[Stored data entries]
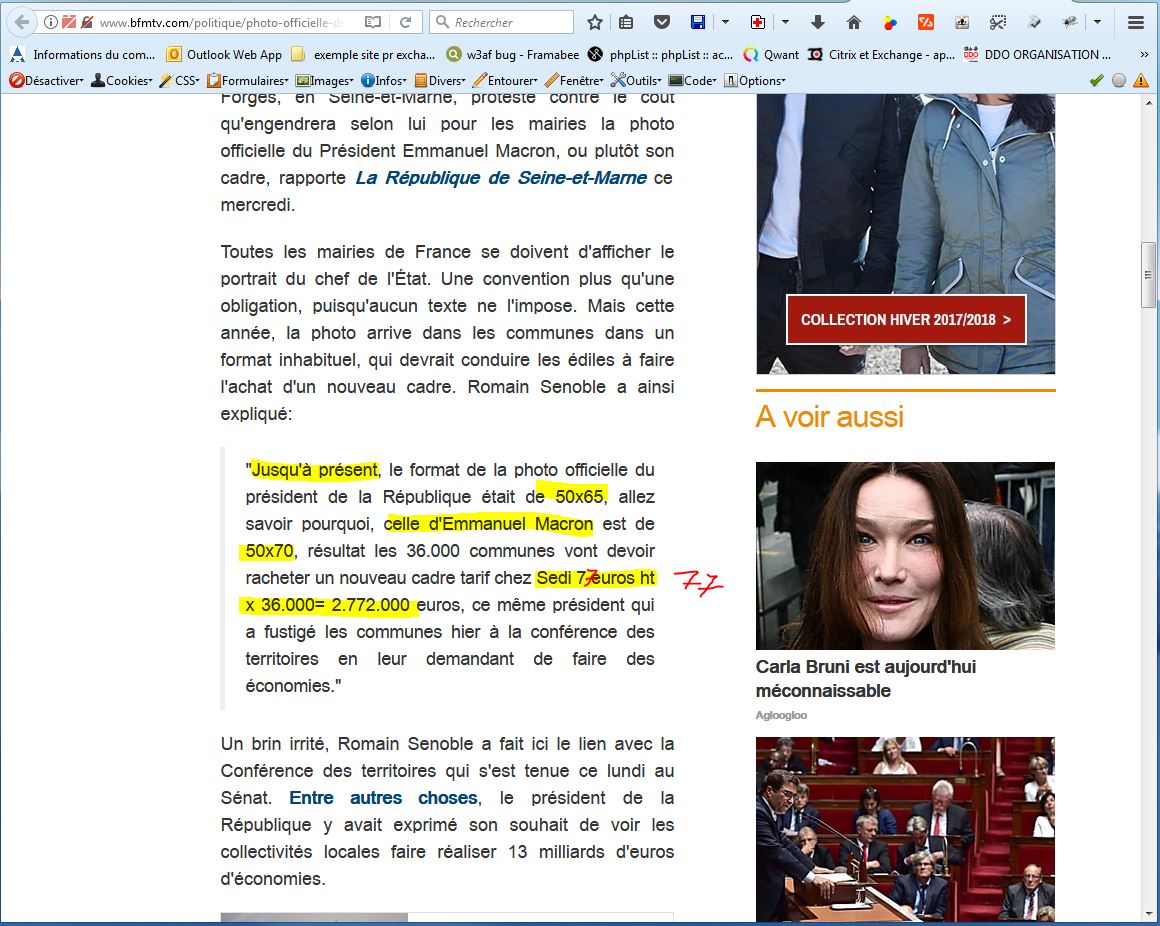Click the COLLECTION HIVER 2017/2018 button

click(905, 320)
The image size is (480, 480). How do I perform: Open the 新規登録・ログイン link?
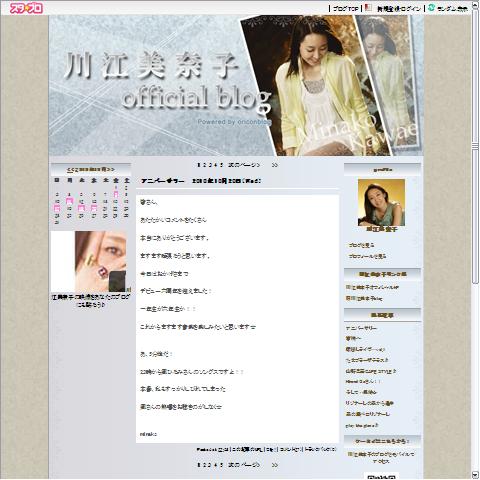tap(399, 9)
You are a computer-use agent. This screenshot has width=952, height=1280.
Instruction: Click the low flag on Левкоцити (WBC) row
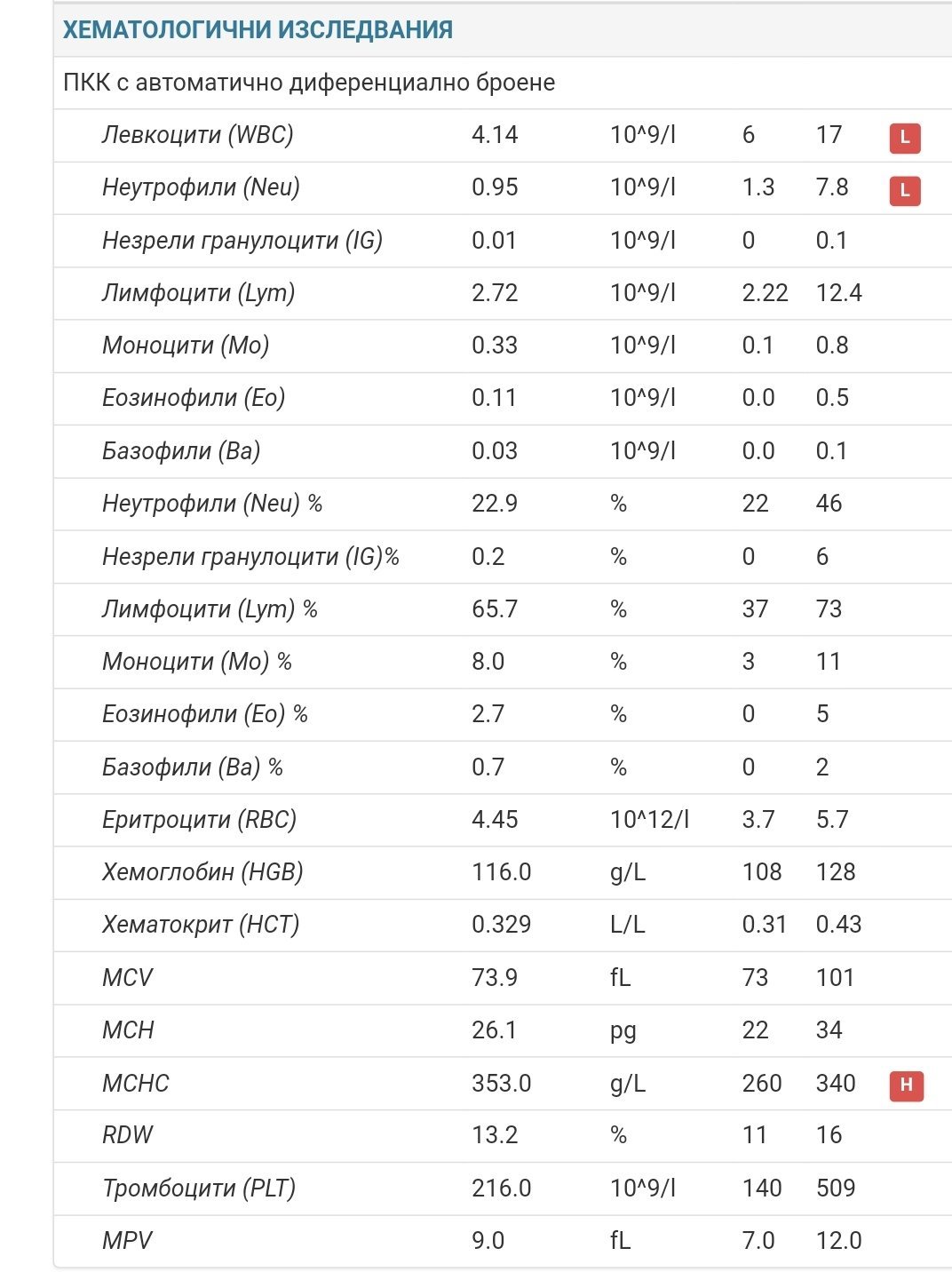[x=904, y=138]
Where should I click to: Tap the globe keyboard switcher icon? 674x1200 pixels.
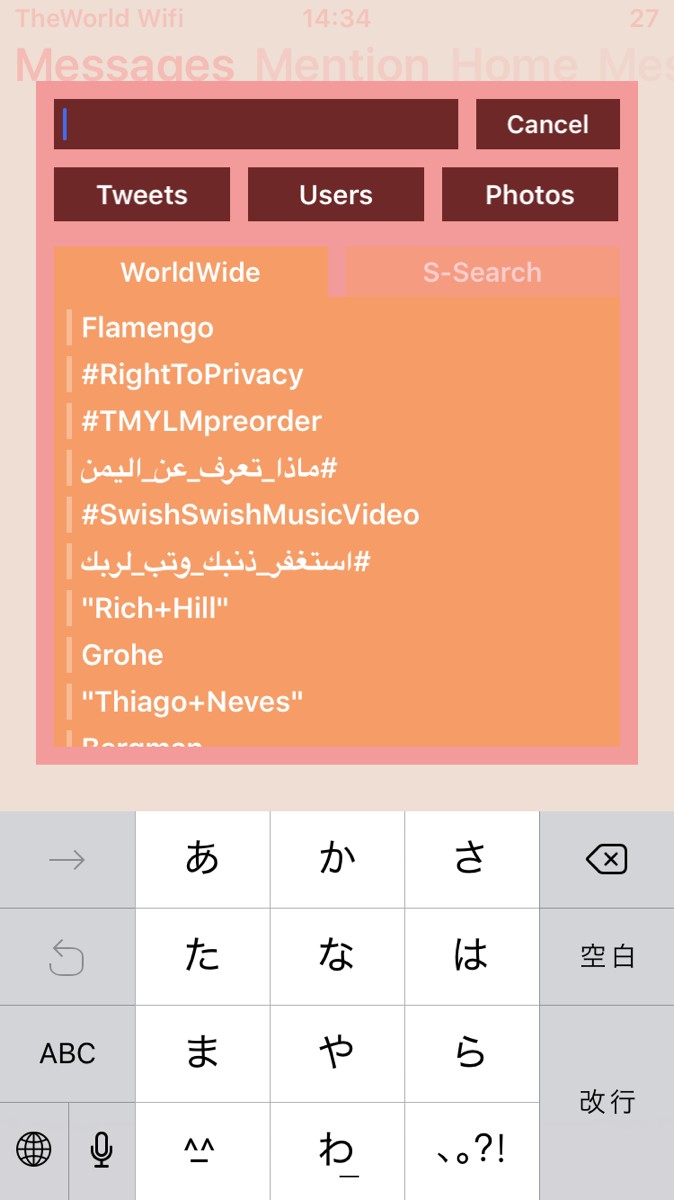34,1150
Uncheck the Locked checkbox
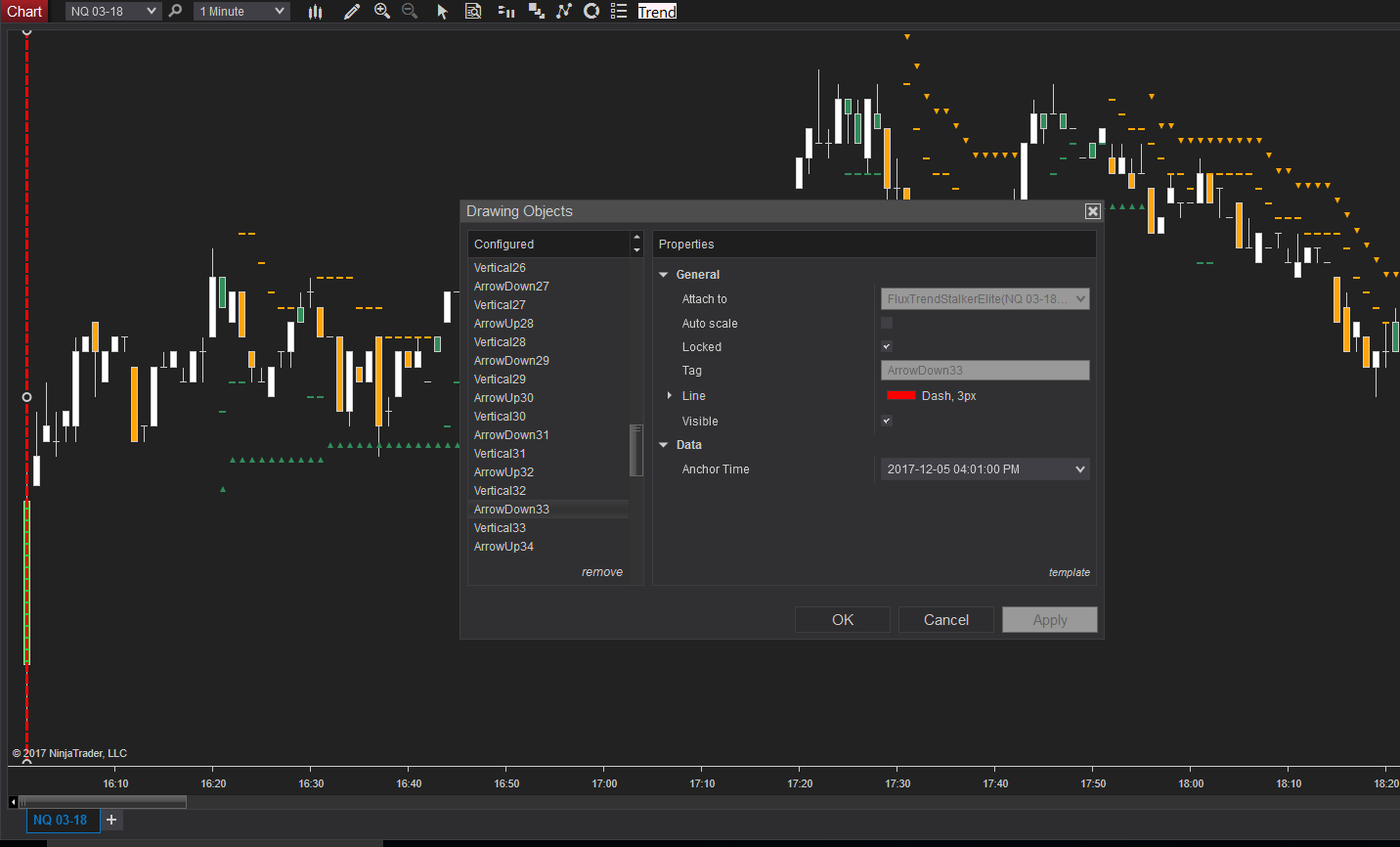 click(x=887, y=346)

Prompt: When the line containing "Where should I" has been located, retype it and each line after it through the end of the records, excluding the pictures and adding nothing else.

Reply:
Where should I click to: Tap the globe keyboard switcher icon? 674x1200 pixels.
34,1150
Uncheck the Locked checkbox
 click(x=887, y=346)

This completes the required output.